If indeed the authorities conclusively prove that Ishrat was a terrorist, a girl who knew what she was doing and that she aided and abetted men with guns, the import of such a finding will be enormous. This will be a first, for a young Indian Muslim girl to actually join the ranks of terrorists, that too one with their roots in Pakistan. So far we have known of women in the ranks of the LTTE, or women supporters of the militants in Kashmir, or women who are prominent in the ranks of the “naxalites”. But there has not been a “mainstream” Muslim women implicated in terrorist activities in India. In the twin bomb blasts in Mumbai on August 25 last year, a woman, the wife of Sayad Mohammed Hanif, has been implicated. But the charges have only just been filed in the special POTA court. And their daughter Farheen, who was also held on grounds of suspicion, was discharged when no evidence was found against her.
Ishrat’s death is not going to be forgotten, particularly in parts of Mumbai. Already, young Muslim women who are in college or venturing in a career are apprehensive about how other communities will view them. One such woman told this writer that she fears that her parents will now stop her frequent trips with the social service league in her college. Muslim women activists fear that the backlash from the Ishrat case will result in a rise in conservatism, particularly in areas like Mumbra, leading to young Muslim girls being sequestered and ordered to stay indoors. Ishrat, on the other hand, like many young men and women from Mumbra, travelled a couple of hours every day to attend college in Mumbai city.

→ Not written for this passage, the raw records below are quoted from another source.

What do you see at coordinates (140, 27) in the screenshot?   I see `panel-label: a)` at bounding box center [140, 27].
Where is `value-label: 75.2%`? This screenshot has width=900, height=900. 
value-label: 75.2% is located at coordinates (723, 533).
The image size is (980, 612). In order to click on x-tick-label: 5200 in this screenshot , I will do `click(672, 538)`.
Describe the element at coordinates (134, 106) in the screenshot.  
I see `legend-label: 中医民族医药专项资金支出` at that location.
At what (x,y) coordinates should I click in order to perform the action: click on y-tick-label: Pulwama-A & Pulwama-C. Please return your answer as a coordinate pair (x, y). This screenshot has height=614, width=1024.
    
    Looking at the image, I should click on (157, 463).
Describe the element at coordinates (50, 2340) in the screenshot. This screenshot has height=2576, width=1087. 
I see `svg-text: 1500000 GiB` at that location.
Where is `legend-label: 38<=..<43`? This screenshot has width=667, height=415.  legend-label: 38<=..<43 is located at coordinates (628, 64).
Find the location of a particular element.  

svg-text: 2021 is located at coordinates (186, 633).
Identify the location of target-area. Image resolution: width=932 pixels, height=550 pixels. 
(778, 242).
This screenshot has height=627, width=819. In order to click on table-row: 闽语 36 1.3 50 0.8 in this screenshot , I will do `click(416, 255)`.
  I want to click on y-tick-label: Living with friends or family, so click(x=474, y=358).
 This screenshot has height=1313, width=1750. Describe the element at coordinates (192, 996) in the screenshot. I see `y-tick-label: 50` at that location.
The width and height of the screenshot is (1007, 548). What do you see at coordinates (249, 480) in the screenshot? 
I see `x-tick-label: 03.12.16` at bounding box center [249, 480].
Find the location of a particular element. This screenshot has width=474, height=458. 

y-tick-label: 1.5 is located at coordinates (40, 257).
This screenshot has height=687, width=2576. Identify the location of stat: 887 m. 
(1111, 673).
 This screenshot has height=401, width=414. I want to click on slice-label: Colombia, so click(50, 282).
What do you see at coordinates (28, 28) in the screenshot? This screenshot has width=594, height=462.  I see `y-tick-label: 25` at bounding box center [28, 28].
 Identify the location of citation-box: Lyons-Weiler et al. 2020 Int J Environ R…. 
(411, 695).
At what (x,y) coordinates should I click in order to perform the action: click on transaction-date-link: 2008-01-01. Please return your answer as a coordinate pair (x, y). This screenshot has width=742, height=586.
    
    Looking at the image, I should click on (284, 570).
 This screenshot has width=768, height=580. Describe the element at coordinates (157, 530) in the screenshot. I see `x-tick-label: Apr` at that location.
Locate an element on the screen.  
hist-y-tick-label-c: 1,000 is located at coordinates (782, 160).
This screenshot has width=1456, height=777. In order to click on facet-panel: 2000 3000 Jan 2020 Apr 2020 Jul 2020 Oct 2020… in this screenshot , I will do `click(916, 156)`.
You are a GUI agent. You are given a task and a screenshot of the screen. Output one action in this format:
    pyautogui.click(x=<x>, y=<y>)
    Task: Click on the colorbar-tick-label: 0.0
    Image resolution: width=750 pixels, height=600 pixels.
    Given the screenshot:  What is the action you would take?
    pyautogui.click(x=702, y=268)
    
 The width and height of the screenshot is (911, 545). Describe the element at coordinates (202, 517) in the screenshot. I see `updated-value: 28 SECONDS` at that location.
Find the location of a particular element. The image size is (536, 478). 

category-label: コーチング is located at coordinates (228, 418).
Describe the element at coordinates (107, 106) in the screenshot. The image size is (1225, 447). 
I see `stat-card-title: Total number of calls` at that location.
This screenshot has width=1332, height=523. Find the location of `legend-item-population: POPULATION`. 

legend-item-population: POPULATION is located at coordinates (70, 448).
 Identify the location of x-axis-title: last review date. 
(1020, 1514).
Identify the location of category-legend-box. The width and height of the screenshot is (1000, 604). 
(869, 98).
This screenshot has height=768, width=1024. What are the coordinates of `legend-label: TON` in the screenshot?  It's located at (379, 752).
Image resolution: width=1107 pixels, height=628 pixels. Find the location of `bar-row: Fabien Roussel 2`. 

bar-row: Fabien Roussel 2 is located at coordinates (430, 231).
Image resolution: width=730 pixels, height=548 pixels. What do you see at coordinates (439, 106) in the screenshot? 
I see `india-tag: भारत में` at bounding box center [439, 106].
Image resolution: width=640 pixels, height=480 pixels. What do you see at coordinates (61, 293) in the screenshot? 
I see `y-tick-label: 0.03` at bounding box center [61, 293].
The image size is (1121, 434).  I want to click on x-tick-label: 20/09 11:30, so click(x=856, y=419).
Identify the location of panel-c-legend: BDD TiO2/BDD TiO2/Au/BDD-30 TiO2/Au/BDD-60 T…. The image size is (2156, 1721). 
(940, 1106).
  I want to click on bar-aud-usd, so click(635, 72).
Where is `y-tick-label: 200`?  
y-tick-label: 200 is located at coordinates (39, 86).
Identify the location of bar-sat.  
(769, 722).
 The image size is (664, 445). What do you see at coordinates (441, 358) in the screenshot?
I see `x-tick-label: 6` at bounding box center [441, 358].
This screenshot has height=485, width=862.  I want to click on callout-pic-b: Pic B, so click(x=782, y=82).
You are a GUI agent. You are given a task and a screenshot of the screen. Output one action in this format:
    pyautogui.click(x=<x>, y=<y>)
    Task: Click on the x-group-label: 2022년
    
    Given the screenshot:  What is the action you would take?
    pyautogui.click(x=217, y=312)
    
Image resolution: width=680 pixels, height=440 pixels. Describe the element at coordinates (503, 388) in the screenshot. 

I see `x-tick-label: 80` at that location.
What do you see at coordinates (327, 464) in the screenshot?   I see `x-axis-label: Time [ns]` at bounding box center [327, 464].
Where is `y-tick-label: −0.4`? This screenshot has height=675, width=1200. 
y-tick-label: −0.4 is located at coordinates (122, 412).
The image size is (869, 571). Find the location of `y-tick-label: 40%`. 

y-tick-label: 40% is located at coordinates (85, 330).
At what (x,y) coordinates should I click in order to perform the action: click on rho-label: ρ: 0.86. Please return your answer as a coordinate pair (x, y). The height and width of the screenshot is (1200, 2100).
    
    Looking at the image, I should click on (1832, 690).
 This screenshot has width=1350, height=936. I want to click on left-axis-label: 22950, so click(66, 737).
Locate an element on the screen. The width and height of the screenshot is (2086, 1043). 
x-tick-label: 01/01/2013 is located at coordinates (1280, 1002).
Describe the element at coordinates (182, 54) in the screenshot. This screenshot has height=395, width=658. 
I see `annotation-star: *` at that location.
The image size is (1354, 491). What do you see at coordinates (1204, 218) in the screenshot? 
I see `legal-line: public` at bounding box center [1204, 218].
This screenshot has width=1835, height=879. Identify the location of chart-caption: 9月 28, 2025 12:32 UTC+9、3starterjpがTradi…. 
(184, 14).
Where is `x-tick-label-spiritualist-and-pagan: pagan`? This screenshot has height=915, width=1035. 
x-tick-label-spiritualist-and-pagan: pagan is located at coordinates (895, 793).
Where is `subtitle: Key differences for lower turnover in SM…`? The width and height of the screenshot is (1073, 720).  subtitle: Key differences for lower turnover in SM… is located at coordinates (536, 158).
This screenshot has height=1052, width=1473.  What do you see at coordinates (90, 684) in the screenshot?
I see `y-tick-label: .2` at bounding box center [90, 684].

The Ahmedabad encounter has played into the hands of those who want to reinforce the stereotype of the Muslim as terrorist. Initially questions were raised and Ishrat’s killing in particular was close to becoming politicized. But once the media began putting out the different versions set out by the police or the intelligence, this questioning was silenced.
But the questions remain and they must be asked. Can terrorism be stamped out if the State kills every single “suspected” terrorist? Or as we have seen in so many other countries, such extra-judicial killings will isolate and anger people of one community and destroy their faith in the rule of law and in justice, thus laying the grounds for more violence. Surely, the answer to terror and injustice is not more terror, and more injustice.